• **PAGINA**:
----

Il 2 agosto scorso il Consiglio dei ministri ha approvato l’ennesima versione dell’ordinamento penitenziario. I non addetti ai lavori saranno probabilmente disorientati e confusi. Ripercorriamo dunque le puntate precedenti, partendo da lontano.
Tra il 1931 e il 1975 la vita nelle carceri italiane era disciplinata dal regolamento fascista. La pena aveva tratti di disumanità e degradazione. Preghiera, silenzio e lavoro forzato ne erano gli elementi caratterizzanti. Durante gli anni della Resistenza alcuni grandi uomini della Patria furono arrestati e detenuti perché antifascisti. Tra loro Sandro Pertini. Una targa ricorda la sua carcerazione a Regina Coeli a Roma. Piero Calamandrei, straordinario giurista e politico di recente citato dal ministro della Giustizia, Alfonso Bonafede, come proprio punto di riferimento intellettuale, invocò una grande inchiesta sulle carceri, che allora erano luoghi di tortura. Pubblicò una meravigliosa raccolta di saggi nella rivista da lui diretta ‘Il Ponte’. La titolò ‘Bisogna aver visto’. Vi scrissero i padri della Patria, tra cui Ernesto Rossi e Altiero Spinelli. Avevano visto e subito in prima persona la violenza del carcere mussoliniano. Poi arrivò la Costituzione, che all’articolo 27 sancì che le pene non debbano consistere in trattamenti contrari al senso di umanità e debbano tendere alla rieducazione del condannato. A scrivere quella norma contribuirono grandi personalità della storia repubblicana, come ad esempio Aldo Moro. Eppure dovette passare molto tempo, e solo nel 1975 fu approvato con legge un nuovo ordinamento penitenziario coerente con il dettato costituzionale.

----

• **INFORMAZIONI FORNITE**:
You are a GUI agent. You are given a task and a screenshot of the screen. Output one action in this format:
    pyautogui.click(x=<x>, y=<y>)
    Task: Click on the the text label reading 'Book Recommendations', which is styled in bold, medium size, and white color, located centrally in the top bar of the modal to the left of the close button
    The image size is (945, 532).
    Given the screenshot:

----

• **DA SVOLGERE**:
A) Nel testo sull'ordinamento penitenziario, in quale anno fu approvato con legge un nuovo ordinamento coerente con il dettato costituzionale?
B) Procedi con il testo sull'ordinamento penitenziario partendo dopo la sua ultima frase.

• **RISULTATI IN ORDINE**:
A) Nel 1975.

B)
Sono trascorsi 43 anni e quella legge richiede oggi necessari aggiustamenti. Il mondo è cambiato (basti pensare alla rivoluzione digitale), la criminalità non è quella degli anni 70, le professioni sociali sono modificate, la polizia è smilitarizzata, la sanità è regionalizzata. Si è consolidata una cultura diversa della pena tra gli operatori penitenziari e nel mondo dell’accademia, anche alla luce di analisi comparate. Tutti gli esperti di politica criminale e penitenziaria sanno che è necessario diversificare le sanzioni al fine di incrementare il loro senso di utilità individuale e sociale, favorire processi sani di recupero sociale facendo trascorrere gli ultimi pezzi di pena carceraria del detenuto fuori dalla prigione, dotare di senso il tempo passato in istituto, far diventare la galera un luogo di legalità e umanità. Si andrà così a costruire un Paese più sicuro senza assecondare le banalità del discorso forcaiolo fondato sulla logica della vendetta.
Nel 2014 era iniziato un percorso riformatore. Una buona intuizione dell’allora ministro della Giustizia Andrea Orlando aveva dato avvio agli Stati Generali sulla pena, una grande consultazione di esperti volta a riscrivere le norme del 1975, aggiornandole e modernizzandole. Con colpevole ritardo, il Parlamento aveva approvato nel giugno del 2017 una legge che delegava il governo ad attuare la riforma. Qualche mese dopo, tre commissioni ministeriali produssero i testi dei decreti delegati. Si estendeva la possibilità di accesso alle misure alternative, si modernizzava e migliorava la vita dentro le prigioni, anche alla luce delle condanne umilianti subite dalla Corte Europea dei Diritti Umani nel 2009 e nel 2013.
La lentezza, le paure, le timidezze e gli errori del governo precedente hanno fatto sì che quei decreti non arrivassero a definitiva approvazione, essendo necessario un ultimo avallo parlamentare.
Seguendo una logica del tutto opposta a quella del buon senso e all’idea di poca utilità del carcere di recente ricordata da Beppe Grillo in un suo post, il contratto di governo tra Lega e M5S ha chiuso ogni prospettiva di cambiamento, strizzando l’occhio a culture reazionarie e a logiche meramente vessatorie. La pena è descritta quale pura afflizione, come vorrebbero alcuni sindacati autonomi di Polizia penitenziaria. Si nega ogni misura alternativa al carcere nel nome del feticcio della pena certa (come se una pena alternativa non fosse comunque una pena). Si dice finanche no a un modello democratico ed europeo di pena detentiva, che preveda la possibilità di stare fuori dalla cella (ma pur sempre in prigione) per qualche ora al giorno. Senza alcuna ragionevolezza, si accontentano quei sindacati che vorrebbero ridimensionare i poliziotti a girachiavi di celle dove le persone sono costrette a trascorrere le giornate in ozio forzato.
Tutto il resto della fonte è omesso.